Mother’s who breastfeed likely contribute to this weight gain, but even babies who are bottle-fed can stand to gain (though breastfeeding is always better).
The results of the study details how babies who increase their overall weight in the first four weeks of their life by at least 40% of their birthweight scored an average of 1.5 points higher on IQ tests given at the age of 6, when compared to babies who only gained an additional 15% of their birthweight. Increased head size (due to healthy growth of the baby) also increased IQ scores. Those with the largest gain in head circumference, performed the best on IQ tests as young children. This is due, in part, to larger brain size.
“Head circumference is an indicator of brain volume, so a greater increase in head circumference in a newborn baby suggests more rapid brain growth,” says the lead author of the study, Dr Lisa Smithers from the University of Adelaide’s School of Population Health.
The first four weeks were absolutely critical to later intellectual measures. Children who gained the most weight during this time scored especially high on verbal IQ tests. This is likely due to the fact that neural structures to process language develop very early on.
Another study found that overall, breastfeeding was tied to an improvement of 0.21 point on language tests after mother’s intelligence and other factors like family income were taken into account.
A newborn’s brain is about 25 percent of its approximate adult weight. By age 3, an infant’s brain has grown spectacularly, producing billions of cells and hundreds of trillions of connections, or synapses, between these cells. It is likely that additional brain volume allows for more synaptic connections to be formed.
There are numerous studies which confirm that prenatal diet has important ramifications for a baby’s later development, but this is the first study of its kind to look at weight gain alone as statistically significant for development of overall cognitive abilities in children.
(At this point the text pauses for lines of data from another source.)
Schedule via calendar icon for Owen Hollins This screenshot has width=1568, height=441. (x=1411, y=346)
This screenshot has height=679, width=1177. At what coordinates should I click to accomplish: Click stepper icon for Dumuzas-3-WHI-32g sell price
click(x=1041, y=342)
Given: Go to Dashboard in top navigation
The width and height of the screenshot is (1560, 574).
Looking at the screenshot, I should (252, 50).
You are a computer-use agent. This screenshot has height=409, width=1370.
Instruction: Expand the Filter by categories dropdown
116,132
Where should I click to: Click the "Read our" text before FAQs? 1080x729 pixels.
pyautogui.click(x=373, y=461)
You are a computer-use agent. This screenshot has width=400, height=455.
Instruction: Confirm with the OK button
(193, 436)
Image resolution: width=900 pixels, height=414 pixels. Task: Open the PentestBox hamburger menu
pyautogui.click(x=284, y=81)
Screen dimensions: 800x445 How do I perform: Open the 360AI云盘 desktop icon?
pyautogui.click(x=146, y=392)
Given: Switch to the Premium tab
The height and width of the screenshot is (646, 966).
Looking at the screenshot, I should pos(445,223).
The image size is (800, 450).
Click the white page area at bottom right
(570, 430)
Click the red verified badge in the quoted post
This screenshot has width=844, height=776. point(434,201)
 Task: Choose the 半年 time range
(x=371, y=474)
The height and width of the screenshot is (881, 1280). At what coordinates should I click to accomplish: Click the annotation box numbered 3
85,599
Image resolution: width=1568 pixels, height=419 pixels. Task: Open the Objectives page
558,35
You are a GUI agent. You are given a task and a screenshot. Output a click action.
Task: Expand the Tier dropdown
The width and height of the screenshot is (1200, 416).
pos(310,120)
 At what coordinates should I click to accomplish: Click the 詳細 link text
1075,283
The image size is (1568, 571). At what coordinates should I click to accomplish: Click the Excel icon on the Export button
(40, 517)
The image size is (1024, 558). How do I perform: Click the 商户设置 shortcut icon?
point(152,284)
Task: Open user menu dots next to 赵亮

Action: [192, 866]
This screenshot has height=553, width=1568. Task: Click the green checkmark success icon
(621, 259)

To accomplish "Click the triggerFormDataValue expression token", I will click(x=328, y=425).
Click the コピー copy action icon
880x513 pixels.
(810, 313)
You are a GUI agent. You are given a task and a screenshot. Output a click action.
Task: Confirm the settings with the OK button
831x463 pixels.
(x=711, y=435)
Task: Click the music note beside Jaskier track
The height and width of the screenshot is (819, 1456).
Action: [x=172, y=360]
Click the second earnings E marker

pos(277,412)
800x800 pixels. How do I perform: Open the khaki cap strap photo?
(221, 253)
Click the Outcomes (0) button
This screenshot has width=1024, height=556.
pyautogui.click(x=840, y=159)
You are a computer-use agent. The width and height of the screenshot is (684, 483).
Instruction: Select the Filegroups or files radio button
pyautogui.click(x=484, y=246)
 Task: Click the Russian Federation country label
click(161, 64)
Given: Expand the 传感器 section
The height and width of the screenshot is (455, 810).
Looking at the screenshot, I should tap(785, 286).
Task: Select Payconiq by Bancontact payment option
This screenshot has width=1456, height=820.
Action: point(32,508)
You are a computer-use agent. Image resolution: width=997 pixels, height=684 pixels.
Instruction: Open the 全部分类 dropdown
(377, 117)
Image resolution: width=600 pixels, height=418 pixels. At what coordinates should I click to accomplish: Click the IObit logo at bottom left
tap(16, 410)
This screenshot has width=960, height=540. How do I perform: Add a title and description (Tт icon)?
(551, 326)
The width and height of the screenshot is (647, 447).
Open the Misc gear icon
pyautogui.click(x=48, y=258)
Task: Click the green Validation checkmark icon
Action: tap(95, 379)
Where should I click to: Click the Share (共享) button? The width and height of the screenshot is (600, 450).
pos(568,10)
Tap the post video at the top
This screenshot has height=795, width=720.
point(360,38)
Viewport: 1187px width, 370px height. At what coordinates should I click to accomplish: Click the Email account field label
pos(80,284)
This study points out the essential need to support mothers who have difficulty breastfeeding.
With studies that prove the first breast milk is ‘liquid gold,’ even changing to support a babies nutritional needs as they grow from infancy, as well as scientific studies which point out that continued breastfeeding can aid in the intellectual, emotional, and developmental milestones a baby needs in order to grow into a well-adjusted, happy child, this is just more proof that mother’s milk is miraculous.